[Study questions]
(a) Decide whether each statement agrees with the blog entries below. Answer yes or no for each and quote the deciding words. (i) The writer watched the Rizzoli & Isles season finale. (ii) The writer wants to make people cry. (iii) The writer cleaned the whole room.
(b) In the blog entries below, what had missed the writer's trashcan over the last few days?
(c) Summarize the blog entries below in two sentences.

[Excerpt provided]
▼▼▼
Tuesday, September 14, 2010

i want my chance.

so i'm in a really weird place after watching the Rizzoli & Isles season finale.
on one hand i kind of want a hug. on another i don't even want to look at another person right now.
i want to like throw up and punch something at the same time. [that is, the desires coincide, not that i wish for the actions to coincide. that would just be difficult.]
and yet some sick, sadistic part of me wants, more than ever, to be a part of television - to be a part of something so powerful.
it's not that i want to make people cry or whatever, it's that i want to be a part of something that gets people this in touch with their emotions. i want to play a role in something that brings people together in a way that nothing else does like a communal love of fictional characters. it sounds weird or silly, but it's the truth!

Monday, September 13, 2010

cleaning... or lack thereof...

i was sick yesterday. ran a little fever, whatever. i'm over it. but today i've been in a weird mood 'cause i'm in that "well enough to be bored but still too weak to actually do anything" state. and that's just not okay. so i've been like listening to good music and trying to be upbeat and whatever. so i look over and see how many kleenexes have missed my trashcan over the last few days and i'm like, "okay, i'll clean those up and get myself into a cleaning mood and make my room look pretty and then i'll feel better". so i clean up the kleenexes, then turn around, look at what a mess my room is, and am like "yeah... no".
▲▲▲
Saved data entries:
▼▼▼
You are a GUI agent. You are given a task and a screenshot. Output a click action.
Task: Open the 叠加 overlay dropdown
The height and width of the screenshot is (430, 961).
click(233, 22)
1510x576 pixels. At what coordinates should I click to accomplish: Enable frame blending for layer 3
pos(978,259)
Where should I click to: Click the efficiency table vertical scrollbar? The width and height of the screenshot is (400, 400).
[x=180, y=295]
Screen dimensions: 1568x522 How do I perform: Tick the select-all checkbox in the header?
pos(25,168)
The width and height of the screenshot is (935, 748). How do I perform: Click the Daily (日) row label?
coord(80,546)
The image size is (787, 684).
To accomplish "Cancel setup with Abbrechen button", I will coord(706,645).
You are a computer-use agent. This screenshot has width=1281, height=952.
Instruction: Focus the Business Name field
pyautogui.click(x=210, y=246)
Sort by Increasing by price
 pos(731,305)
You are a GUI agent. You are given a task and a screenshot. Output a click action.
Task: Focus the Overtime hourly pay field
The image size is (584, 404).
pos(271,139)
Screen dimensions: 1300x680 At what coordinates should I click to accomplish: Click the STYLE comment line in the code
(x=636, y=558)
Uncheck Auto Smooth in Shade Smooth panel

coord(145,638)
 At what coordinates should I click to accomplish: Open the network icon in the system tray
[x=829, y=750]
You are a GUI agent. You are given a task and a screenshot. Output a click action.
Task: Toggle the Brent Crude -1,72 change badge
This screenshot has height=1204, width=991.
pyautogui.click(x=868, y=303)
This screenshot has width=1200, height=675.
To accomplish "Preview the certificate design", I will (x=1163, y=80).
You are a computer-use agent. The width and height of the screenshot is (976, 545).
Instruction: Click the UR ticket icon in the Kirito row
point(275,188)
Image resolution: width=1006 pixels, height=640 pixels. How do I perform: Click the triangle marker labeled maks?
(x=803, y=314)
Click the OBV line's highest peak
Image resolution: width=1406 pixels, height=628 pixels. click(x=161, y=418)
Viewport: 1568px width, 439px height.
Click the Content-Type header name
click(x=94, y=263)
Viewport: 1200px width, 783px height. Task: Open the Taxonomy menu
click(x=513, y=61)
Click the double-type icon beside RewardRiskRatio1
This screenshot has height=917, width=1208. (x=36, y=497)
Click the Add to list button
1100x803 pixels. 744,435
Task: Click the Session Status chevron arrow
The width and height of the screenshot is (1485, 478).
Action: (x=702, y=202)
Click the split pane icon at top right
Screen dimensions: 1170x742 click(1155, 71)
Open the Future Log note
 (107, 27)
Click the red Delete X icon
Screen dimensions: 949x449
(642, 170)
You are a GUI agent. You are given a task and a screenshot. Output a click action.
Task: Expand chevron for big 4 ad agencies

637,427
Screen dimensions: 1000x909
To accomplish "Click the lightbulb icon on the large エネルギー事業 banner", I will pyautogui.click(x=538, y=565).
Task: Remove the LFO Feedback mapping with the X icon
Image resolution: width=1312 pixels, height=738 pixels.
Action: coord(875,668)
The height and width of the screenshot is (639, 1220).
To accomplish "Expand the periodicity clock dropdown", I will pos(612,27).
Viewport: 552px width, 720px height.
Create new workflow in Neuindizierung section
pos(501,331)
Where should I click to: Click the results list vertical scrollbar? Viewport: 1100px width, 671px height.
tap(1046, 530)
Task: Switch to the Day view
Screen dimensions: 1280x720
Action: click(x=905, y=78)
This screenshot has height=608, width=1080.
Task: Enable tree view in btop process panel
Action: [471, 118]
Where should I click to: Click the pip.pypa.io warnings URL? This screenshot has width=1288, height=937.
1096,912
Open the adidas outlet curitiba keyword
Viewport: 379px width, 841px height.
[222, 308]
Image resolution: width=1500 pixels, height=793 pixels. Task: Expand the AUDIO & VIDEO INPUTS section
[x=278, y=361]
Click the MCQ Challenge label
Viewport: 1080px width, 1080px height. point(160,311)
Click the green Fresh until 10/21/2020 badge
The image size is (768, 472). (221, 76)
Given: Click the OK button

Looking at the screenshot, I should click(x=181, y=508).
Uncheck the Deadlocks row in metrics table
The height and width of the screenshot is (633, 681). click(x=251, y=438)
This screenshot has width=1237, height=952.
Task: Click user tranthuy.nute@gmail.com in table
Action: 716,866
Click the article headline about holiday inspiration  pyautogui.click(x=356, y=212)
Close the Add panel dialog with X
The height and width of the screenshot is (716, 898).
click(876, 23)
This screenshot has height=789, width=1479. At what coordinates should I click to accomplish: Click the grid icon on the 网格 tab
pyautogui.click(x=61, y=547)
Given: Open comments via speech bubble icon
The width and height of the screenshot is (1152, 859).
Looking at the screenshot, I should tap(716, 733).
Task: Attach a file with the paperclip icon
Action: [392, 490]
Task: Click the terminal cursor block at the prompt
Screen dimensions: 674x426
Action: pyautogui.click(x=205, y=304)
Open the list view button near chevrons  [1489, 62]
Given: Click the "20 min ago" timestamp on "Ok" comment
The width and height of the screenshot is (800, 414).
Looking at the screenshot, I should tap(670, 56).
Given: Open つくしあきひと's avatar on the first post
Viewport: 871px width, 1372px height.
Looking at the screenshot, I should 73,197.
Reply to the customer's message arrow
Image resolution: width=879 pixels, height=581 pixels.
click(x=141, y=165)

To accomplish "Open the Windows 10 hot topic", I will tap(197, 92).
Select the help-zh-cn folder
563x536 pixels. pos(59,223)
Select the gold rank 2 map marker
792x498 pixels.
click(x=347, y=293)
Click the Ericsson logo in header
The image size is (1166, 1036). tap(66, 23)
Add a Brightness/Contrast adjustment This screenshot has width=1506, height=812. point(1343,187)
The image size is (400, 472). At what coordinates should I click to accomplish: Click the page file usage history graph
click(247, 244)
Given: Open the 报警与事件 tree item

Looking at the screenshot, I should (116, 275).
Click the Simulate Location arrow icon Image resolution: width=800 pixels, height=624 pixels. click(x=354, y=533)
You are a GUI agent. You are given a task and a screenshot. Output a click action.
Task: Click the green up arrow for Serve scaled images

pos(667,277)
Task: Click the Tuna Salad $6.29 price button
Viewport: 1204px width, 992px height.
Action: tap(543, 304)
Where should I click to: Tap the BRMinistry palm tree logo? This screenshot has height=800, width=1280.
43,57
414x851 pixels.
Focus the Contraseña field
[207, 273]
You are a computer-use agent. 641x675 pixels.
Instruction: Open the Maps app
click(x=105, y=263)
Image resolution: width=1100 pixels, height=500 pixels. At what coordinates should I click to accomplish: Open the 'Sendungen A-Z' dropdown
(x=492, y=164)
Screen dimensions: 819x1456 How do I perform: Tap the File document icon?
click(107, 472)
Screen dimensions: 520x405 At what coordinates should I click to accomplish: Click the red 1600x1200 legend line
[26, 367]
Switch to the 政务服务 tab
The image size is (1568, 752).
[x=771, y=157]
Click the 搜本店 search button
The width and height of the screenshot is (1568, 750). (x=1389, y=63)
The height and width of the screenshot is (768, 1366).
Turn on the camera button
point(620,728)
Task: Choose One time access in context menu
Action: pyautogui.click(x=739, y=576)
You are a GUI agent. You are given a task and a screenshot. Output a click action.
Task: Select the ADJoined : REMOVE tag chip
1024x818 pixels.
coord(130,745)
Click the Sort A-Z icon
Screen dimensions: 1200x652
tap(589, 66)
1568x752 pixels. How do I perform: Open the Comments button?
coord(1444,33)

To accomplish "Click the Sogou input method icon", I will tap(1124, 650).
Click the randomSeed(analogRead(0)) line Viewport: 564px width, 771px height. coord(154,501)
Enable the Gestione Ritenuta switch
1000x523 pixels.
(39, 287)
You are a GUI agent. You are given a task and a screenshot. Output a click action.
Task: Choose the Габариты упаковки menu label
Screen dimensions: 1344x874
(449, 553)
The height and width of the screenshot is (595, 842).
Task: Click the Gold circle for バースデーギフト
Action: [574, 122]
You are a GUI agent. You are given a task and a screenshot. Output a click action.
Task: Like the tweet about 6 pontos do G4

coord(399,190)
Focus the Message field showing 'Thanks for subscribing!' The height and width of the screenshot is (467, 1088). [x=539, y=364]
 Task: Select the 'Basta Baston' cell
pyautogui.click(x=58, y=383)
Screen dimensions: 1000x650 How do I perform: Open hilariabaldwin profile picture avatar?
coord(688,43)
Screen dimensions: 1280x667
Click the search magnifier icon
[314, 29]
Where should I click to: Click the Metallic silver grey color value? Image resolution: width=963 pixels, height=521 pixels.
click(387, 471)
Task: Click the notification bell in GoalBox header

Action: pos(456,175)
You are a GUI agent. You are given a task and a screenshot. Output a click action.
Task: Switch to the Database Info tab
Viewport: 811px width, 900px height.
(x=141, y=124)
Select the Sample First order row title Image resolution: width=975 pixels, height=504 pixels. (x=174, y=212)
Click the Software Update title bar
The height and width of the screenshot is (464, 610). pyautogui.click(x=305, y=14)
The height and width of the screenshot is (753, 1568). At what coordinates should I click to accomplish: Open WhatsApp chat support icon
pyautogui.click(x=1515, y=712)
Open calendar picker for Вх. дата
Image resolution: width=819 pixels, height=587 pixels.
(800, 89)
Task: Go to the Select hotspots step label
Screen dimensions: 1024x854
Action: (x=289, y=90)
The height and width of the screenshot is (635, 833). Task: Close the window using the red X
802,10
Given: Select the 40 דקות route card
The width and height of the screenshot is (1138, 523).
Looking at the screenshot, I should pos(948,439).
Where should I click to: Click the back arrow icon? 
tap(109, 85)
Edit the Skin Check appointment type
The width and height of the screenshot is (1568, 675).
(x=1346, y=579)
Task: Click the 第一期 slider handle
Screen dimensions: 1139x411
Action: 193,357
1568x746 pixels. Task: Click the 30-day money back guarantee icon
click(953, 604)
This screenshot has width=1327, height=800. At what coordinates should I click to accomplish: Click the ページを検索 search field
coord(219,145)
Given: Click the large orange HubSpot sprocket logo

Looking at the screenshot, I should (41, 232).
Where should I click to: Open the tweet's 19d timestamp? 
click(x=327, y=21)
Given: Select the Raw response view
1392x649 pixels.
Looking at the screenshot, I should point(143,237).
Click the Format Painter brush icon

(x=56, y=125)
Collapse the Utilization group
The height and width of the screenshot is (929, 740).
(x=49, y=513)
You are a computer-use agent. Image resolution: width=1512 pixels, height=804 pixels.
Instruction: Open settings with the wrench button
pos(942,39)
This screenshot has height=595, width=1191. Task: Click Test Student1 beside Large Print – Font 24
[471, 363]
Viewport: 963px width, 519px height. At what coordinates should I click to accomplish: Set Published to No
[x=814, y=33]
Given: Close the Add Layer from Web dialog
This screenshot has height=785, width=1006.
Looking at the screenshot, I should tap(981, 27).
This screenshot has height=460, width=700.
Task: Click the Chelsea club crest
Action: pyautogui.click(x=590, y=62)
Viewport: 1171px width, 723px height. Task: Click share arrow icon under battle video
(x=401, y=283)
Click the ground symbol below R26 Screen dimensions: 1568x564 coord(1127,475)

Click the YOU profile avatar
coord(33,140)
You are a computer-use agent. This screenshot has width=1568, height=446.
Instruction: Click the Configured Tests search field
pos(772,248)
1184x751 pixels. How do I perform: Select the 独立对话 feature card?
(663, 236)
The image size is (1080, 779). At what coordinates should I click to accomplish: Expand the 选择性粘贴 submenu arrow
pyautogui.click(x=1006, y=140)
▲▲▲
[Solutions to the problems]
(a)
(i) Yes: "after watching the Rizzoli & Isles season finale."
(ii) No: "it's not that i want to make people cry or whatever"
(iii) No: "so i clean up the kleenexes, then turn around, look at what a mess my room is, and am like "yeah... no"."

(b) Kleenexes.

(c) In the September 14, 2010 entry, the writer has mixed feelings after watching the Rizzoli & Isles season finale and wants more than ever to be part of television, something that brings people together through a shared love of fictional characters. In the September 13 entry, the writer is bored while recovering from being sick and cleans up stray kleenexes to get into a cleaning mood, but gives up after seeing how messy the room is.